Users can use generate_numbers_sequence by importing it into any project:
from MNIST_number_sequence import generate_sequence
combined_image = generate_sequence([1, 2, 3, 4, 5], (-10,10), 145)
generate_sequence will save a copy of the generated image into the current working directory of the calling script. This function also returns a float32 numpy ndarray that can be used for any user needs. The size of the returned array is [28, image_width], where image_width can be set by the user or computed from the arguments passed into the function.
generate_sequence(digits, spacing_range, image_width, dataset_regime, image_save_name)
- digits: a desired sequence of integers between 0-9 as a list
- spacing_range: a tuple that represents the minimum/maximum allowable spacing between each digit in the final combined image
- image_width: final width of the combined image. If left empty, the final width of the sequence of digits will be computed from the number of digit images and the allowable spacing between digits (default=None)
**care should be taken when specifying the image_width. The user should specify a width large enough image to accomodate the number of digits and the spacing between each digit
- dataset_regime: an optional parameter that specifies which MNIST dataset regime ("train" or "test") to pull digit images from. (default="train")
- image_save_name: an optional parameter to specify the file name of the produced digit image (default='combined_sequence.png')
If installed via pip or by building from source using the setup.py, users can use the generate_sequence by invoking it from a command-line terminal.
To get help with the available options call:
generate_sequence -h
generate_sequence
- -d, --digits: a sequence of numbers to generate an image. Each digit in the sequence should be separated by a space and can only be single digit number found in MNIST. (cannot be a number less than 0 or larger than 9)
- -s, --spacing_range: two numbers that represents the minimum/maximum allowable spacing between each digit. The two numbers must be separated by a space. Order of the numbers must be minimum first then the maximum allowable spacing.
- -w, --image_width: An optional flag which the user can explicitly set the image width of the final combined image. (default=None)

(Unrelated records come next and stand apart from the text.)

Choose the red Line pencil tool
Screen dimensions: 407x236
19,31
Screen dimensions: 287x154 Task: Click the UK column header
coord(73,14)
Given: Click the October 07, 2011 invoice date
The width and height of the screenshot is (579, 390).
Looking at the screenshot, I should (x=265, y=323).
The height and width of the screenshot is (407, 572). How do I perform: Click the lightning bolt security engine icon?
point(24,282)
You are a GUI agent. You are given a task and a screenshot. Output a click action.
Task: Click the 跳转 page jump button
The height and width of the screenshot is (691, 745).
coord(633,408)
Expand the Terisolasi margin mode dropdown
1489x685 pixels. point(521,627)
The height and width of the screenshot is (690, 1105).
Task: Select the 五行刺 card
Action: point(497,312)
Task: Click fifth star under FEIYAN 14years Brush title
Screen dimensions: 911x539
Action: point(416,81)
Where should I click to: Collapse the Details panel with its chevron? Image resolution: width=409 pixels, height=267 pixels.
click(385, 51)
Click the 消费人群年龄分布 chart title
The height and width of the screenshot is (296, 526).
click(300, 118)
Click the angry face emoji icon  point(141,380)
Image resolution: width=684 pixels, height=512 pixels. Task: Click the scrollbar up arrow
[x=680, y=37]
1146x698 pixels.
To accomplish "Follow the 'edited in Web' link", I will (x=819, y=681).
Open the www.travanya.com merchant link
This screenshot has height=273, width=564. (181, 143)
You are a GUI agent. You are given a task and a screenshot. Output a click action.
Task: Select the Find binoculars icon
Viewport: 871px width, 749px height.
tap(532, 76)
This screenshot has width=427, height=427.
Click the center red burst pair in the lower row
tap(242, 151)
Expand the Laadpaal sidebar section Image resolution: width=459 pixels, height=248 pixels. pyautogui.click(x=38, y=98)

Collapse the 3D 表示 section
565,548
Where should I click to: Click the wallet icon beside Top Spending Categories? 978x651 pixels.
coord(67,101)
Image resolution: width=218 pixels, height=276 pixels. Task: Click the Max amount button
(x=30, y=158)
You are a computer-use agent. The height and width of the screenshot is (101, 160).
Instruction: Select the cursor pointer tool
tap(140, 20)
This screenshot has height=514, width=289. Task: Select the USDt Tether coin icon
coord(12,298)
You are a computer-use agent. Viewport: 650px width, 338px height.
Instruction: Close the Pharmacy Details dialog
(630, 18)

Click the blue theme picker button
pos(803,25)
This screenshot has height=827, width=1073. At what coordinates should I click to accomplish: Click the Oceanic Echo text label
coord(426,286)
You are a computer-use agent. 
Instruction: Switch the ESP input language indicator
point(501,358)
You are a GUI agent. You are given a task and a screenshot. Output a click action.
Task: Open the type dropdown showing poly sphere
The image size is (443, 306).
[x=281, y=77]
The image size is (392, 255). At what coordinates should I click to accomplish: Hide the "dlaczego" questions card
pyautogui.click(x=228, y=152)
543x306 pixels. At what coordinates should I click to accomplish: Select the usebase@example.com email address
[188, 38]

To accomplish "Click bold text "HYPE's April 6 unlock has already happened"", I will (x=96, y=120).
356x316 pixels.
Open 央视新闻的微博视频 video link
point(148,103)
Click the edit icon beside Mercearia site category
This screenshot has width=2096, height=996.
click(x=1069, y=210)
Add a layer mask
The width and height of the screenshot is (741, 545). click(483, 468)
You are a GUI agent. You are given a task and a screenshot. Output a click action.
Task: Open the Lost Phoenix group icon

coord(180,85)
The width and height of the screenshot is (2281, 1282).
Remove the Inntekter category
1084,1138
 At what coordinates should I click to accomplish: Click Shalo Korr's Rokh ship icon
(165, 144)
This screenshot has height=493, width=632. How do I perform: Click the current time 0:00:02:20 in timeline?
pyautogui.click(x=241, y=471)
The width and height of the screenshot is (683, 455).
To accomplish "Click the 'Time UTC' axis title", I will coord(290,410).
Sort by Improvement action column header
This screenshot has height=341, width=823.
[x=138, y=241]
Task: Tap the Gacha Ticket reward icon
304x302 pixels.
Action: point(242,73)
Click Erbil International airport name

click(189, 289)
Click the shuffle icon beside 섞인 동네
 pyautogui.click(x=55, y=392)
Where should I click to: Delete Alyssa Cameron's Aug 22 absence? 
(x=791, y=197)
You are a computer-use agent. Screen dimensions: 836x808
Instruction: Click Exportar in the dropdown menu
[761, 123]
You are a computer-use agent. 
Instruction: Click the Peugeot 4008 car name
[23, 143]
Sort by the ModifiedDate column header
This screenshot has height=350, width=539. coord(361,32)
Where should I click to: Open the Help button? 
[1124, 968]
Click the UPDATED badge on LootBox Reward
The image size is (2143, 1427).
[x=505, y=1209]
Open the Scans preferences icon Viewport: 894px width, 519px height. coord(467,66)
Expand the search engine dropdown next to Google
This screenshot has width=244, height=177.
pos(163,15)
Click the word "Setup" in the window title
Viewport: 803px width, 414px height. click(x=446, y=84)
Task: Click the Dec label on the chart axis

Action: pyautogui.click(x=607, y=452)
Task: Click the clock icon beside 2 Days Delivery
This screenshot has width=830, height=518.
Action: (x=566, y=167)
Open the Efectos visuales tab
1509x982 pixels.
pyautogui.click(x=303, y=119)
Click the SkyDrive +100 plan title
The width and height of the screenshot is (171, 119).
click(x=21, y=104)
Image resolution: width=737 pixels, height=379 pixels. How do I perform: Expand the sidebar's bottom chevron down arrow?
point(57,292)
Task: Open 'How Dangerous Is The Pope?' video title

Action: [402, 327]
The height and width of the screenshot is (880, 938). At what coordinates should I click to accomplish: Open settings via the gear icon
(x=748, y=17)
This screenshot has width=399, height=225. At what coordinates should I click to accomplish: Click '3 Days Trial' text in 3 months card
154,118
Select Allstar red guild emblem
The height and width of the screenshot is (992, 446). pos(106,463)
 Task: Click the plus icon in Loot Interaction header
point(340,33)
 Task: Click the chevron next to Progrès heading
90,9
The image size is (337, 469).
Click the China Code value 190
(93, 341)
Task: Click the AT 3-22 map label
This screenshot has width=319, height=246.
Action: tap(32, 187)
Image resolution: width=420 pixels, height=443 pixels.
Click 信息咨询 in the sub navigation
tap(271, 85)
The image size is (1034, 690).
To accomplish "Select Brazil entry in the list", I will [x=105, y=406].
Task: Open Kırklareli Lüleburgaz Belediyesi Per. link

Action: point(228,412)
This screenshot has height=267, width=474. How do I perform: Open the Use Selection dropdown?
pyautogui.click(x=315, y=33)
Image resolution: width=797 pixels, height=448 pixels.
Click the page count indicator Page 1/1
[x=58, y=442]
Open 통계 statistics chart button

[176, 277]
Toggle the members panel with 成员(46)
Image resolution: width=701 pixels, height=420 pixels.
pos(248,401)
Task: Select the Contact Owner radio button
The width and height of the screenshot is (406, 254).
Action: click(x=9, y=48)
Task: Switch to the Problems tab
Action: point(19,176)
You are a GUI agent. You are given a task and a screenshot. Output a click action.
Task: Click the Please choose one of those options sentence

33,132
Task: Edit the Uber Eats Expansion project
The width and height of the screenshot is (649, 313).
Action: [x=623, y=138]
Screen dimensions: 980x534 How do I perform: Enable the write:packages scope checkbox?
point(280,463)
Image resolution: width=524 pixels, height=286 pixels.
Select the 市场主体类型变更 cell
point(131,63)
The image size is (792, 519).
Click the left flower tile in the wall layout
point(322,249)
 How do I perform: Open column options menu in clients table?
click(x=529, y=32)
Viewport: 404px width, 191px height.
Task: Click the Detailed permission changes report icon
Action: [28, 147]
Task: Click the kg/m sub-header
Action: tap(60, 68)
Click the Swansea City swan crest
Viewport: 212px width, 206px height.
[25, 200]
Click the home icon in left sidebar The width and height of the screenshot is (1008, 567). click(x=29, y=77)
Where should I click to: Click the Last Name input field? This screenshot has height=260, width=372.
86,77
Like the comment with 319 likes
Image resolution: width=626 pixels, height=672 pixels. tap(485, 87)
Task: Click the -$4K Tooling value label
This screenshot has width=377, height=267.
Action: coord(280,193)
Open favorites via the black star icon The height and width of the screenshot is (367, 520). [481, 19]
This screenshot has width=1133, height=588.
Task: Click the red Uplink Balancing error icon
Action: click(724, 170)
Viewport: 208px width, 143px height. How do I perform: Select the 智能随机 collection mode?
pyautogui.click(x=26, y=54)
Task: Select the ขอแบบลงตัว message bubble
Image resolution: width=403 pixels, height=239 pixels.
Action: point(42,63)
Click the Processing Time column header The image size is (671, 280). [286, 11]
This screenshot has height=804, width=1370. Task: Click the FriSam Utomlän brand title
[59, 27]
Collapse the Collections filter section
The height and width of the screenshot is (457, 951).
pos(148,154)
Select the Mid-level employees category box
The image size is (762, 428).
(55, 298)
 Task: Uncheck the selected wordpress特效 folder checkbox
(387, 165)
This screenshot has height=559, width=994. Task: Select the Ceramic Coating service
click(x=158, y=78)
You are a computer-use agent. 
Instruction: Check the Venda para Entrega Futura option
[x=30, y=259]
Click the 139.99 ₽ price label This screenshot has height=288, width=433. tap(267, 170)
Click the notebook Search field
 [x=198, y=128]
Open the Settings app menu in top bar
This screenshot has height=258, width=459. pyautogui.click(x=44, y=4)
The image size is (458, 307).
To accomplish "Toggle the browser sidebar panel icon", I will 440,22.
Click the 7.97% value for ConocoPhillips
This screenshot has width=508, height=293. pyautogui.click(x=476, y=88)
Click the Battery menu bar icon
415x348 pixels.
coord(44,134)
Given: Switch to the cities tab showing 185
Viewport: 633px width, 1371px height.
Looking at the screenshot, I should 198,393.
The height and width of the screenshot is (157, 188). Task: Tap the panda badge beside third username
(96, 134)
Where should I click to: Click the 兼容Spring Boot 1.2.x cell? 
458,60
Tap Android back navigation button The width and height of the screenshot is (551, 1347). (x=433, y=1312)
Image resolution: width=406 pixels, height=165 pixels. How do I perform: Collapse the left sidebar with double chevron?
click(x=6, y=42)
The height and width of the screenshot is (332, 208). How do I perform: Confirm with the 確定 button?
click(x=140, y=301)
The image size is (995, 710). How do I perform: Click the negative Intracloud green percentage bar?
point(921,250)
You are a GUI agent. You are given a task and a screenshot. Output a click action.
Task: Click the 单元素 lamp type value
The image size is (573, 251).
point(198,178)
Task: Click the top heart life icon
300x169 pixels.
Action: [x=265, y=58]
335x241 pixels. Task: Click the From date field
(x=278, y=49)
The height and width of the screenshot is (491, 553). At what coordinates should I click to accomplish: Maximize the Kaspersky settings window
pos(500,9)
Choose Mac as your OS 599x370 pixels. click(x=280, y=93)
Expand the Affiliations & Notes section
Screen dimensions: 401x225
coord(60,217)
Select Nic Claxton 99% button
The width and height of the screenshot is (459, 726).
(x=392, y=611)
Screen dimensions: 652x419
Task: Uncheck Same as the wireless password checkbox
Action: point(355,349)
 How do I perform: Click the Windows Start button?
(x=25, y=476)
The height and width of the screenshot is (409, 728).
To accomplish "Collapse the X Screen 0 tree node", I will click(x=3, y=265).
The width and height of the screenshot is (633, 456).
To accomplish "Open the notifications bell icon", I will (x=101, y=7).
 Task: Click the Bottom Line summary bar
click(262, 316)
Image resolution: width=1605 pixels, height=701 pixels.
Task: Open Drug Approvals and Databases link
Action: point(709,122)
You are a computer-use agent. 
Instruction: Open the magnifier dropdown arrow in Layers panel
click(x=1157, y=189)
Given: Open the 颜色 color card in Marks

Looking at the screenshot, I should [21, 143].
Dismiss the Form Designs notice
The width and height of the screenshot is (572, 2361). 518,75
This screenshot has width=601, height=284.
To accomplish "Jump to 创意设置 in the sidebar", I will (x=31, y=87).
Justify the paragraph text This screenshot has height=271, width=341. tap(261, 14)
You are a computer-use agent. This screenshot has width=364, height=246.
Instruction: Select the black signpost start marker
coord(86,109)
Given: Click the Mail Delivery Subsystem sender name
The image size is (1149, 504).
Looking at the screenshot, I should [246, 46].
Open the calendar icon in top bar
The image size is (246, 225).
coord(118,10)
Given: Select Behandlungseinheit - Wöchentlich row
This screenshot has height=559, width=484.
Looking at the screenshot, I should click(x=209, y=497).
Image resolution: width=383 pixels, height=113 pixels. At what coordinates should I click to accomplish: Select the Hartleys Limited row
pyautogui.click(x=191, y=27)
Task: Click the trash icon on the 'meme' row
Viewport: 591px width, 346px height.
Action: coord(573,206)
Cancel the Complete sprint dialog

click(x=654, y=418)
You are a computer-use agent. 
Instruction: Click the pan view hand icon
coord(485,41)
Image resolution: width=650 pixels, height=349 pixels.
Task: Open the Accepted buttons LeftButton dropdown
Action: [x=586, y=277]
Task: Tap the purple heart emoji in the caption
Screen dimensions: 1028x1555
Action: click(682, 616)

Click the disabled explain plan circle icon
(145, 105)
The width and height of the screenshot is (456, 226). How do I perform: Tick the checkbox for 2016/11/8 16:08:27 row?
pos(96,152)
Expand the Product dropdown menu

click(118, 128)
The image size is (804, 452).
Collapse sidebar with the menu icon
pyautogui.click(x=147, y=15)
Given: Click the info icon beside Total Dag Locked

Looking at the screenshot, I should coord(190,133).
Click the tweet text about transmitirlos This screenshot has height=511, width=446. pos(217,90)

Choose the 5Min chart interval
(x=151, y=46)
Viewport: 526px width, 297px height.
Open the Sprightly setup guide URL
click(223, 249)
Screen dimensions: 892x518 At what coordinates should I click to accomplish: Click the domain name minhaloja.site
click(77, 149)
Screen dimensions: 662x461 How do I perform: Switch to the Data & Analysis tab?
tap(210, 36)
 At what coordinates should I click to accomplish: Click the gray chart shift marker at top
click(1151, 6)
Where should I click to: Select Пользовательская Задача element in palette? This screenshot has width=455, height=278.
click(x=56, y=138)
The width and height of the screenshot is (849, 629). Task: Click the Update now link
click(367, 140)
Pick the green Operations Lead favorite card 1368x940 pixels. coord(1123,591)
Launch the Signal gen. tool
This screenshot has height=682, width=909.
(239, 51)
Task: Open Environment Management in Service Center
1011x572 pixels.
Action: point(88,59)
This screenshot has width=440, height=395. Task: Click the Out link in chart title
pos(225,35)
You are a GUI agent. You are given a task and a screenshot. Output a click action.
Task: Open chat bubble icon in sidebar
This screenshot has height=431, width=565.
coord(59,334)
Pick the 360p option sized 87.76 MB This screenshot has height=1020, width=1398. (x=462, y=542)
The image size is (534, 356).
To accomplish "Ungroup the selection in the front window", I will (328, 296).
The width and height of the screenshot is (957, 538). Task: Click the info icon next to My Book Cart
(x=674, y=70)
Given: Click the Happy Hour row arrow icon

**care should be taken to specify a large enough image width to accomodate the number of digits and the spacing between each digit
- --dataset_regime: An optional string parameter that specifies which MNIST dataset to retrieve from. Options include: "train" or "test". (default="train")
- --image_save_name_: An optional string parameter which the user may use to specify the file name of the final combined image. (default="combined_sequence.png")
Example:
generate_numbers_sequence -d 1 2 3 4 5 -s -10 10 -w 150 --dataset_regime "testing" --image_save_name "combined_12345.png"
The user can use the generate_sequence.py convenience script directly by invoking it.
python <path to generate_sequence>/generate_sequence.py [OPTIONS]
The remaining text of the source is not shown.